En 2022, la France a délivré 323 000 premiers titres de séjour à des ressortissants de pays tiers. Parmi eux, 29 246 ont été attribués à des Algériens, soit 9,0 % du total. Ils se situent derrière les Marocains (12,1 %, 39 073 titres) et devant les Tunisiens (6,7 %, 21 739 titres). Autrement dit, neuf titres sur dix concernent d’autres nationalités.
Les motifs familiaux demeurent majoritaires dans le cas algérien (environ 59 % des premiers titres), traduisant une migration d’ancrage, alors que les entrées pour études ou travail qualifié progressent plus lentement. Le nombre d’étudiants algériens inscrits dans l’enseignement supérieur français s’élevait à 29 919 en 2023, soit 9,3 % de l’ensemble des étudiants étrangers.
Sur le volet de l’asile, les Algériens ne figurent pas parmi les premières nationalités demandeuses. En 2023, sur 166 880 demandes d’asile enregistrées en France, 16 860 provenaient d’Afghanistan (11,6 % du total), devant la Guinée (7,3 %, 10 545 demandes) et la Turquie (6,8 %, 9 795 demandes). Le taux global de protection pour les ressortissants algériens demeure bas, la majorité des requêtes étant requalifiées en migration économique.
OQTF, retours et visas : la face coercitive de la relation
C’est sur le terrain du retour et de l’éloignement que la perception publique diverge le plus de la réalité statistique. Les Algériens représentent 18,2 % des obligations de quitter le territoire français (OQTF) prononcées en 2023 — soit 25 120 décisions sur 137 730 au total. Mais ils concentrent 20,1 % des retours effectifs, environ 2 135 personnes sur 10 625, ce qui correspond à un taux de mise en œuvre supérieur à la moyenne nationale (15,4 %).
Autrement dit, la coopération consulaire entre Alger et Paris fonctionne mieux que celle avec d’autres pays, malgré des tensions diplomatiques récurrentes. Après les blocages de 2021–2022, les laissez-passer consulaires sont à nouveau délivrés de manière régulière, permettant une exécution plus fluide des décisions de retour — jusqu’à la résurgence de crispations politiques au second semestre 2024.

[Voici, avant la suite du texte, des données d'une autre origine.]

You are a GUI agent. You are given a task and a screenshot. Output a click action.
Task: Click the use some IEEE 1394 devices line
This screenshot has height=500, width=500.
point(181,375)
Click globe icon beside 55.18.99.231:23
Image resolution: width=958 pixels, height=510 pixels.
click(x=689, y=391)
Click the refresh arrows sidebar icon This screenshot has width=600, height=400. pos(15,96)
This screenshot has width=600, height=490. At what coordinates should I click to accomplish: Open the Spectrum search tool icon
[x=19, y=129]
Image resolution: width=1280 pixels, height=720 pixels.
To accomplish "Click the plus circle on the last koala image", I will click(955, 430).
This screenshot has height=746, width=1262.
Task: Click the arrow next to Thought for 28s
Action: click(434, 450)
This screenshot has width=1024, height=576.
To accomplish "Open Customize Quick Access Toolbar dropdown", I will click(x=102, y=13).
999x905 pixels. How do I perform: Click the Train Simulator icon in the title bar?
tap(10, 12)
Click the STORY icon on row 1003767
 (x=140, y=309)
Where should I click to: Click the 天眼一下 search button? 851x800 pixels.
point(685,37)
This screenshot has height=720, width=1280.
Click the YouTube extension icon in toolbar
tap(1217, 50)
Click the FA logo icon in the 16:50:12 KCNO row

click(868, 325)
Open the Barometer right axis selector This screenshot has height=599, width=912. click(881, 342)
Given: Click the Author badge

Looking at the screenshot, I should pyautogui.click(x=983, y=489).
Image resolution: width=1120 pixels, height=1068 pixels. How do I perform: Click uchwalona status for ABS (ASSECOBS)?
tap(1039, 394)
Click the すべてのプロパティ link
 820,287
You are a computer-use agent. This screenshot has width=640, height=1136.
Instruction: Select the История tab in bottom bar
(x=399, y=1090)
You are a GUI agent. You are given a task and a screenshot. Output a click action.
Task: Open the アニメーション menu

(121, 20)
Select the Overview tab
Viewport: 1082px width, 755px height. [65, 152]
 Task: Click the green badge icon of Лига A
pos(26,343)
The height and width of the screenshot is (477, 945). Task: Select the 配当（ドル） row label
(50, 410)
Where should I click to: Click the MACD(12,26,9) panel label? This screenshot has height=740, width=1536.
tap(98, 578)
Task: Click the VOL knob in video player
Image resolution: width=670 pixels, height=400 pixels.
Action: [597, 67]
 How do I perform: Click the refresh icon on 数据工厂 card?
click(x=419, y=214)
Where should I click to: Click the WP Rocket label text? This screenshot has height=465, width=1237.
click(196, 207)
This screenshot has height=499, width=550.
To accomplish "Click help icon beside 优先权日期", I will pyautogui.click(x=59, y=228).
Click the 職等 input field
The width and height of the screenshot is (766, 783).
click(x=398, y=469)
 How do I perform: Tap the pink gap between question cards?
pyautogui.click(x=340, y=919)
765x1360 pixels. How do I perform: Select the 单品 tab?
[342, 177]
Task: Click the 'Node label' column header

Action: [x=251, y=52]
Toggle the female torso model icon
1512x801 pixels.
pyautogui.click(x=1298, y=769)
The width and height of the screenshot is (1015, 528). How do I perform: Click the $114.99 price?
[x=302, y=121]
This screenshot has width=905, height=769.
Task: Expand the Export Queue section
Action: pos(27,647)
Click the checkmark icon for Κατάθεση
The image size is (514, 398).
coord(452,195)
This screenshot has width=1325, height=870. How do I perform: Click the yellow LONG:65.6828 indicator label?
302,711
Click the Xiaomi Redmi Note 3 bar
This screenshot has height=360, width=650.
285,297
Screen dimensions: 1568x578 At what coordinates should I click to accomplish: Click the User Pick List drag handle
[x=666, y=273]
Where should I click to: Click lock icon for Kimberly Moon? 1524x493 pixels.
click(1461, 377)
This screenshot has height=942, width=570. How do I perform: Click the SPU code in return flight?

Le rapport souligne également que le nombre de visas délivrés aux Algériens en 2023 s’élève à 185 832, soit 8,6 % du total des 2 176 314 visas délivrés cette année-là, loin derrière les Chinois et les Marocains (11,6 % chacun).
Sur le plan de l’intégration, les Algériens continuent de s’installer durablement. En 2022, ils représentaient 13,0 % des 102 663 naturalisations prononcées, soit 13 368 nouveaux citoyens français — le deuxième groupe après les Marocains (15,7 %). Ce chiffre traduit une insertion ancienne et stabilisée, fondée sur des liens familiaux, sociaux et professionnels solides.
Une surexposition dans le contrôle administratif
Mais le rapport révèle surtout que 31 885 Algériens ont été identifiés en situation irrégulière, soit 26,8 % des 118 975 personnes contrôlées. Autrement dit, plus d’un quart des « présences illégales » enregistrées en France concernent des Algériens, alors qu’ils ne représentent qu’un dixième des entrées régulières.
Cette surreprésentation traduit une intensité particulière des contrôles sur cette nationalité, qui s’apparente à une forme de ciblage administratif. Le rapport n’en tire pas de conclusion politique, mais la disproportion est manifeste : les ressortissants algériens apparaissent très visibles dans les procédures coercitives (contrôles, OQTF, rétention), tout en restant modérément représentés dans les canaux légaux de migration.
Ainsi, le « cas algérien » n’est pas un problème d’ampleur mais de perception. Les données d’Eurostat et du ministère de français l’Intérieur décrivent une migration maîtrisée, encadrée par des dispositifs bilatéraux anciens et une coopération consulaire effective.
La part algérienne dans les flux migratoires vers la France reste inférieure à un dixième des entrées légales et des demandes d’asile, mais supérieure à la moyenne pour les retours effectifs. Un profil donc moins dominant que symbolique, au cœur d’une relation bilatérale marquée par la mémoire et les tensions, mais ancrée dans des réalités administratives mesurables et révélatrices.